Jason, appreciate you joining us today. It’s always helpful to hear about times when someone’s had to take a risk – how did they think through the decision, why did they take the risk, and what ended up happening. We’d love to hear about a risk you’ve taken.
A choice I’ve made that feels risky has been to focus on the completion of my first written and drawn graphic novel, Returned, a medieval horror family drama. This means that I have drastically cut down the amount of paid freelance work I take on, and am betting on myself rather than waiting to catch the next wave.

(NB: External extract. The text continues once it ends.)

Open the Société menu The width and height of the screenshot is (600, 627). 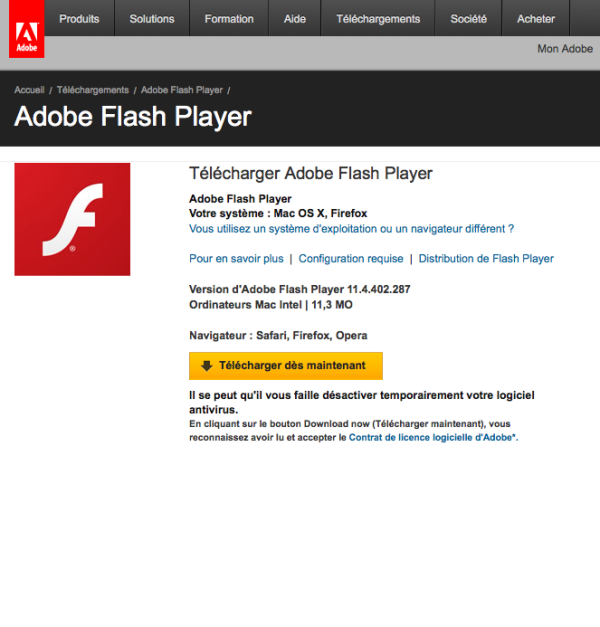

This has been a long road in working to complete a graphic novel. It began in 2019, when I decided that I would need to learn writing to effectively showcase my art and work towards a sustaining career built on my own concepts. Up until that I had worked primarily with writers on comic stories, and we were all hungry to succeed, but there is little money in splitting comic book profits. I also strived to add ideas to the stories I worked on, potentially to the annoyance of the writers. I had lists of concepts and story nuggets, and I used those to drive the stories I made at the annual 24 Hour Comics Day event that I planned at The Comic Signal in Grand Rapids, MI. Having completed writing and drawing a 24 page comic in 24 hours four times, I decided that my next challenge would be to complete a comic over a year. I also had been the primary caregiver for my daughter, staying home with her almost since she was born while my wife worked on school and later career. I knew my daughter would be starting full-day school in fall 2019, so I decided that would be the year of learning and writing with the goal of having a script ready to produce in 2020.
2020? Cue ominous music.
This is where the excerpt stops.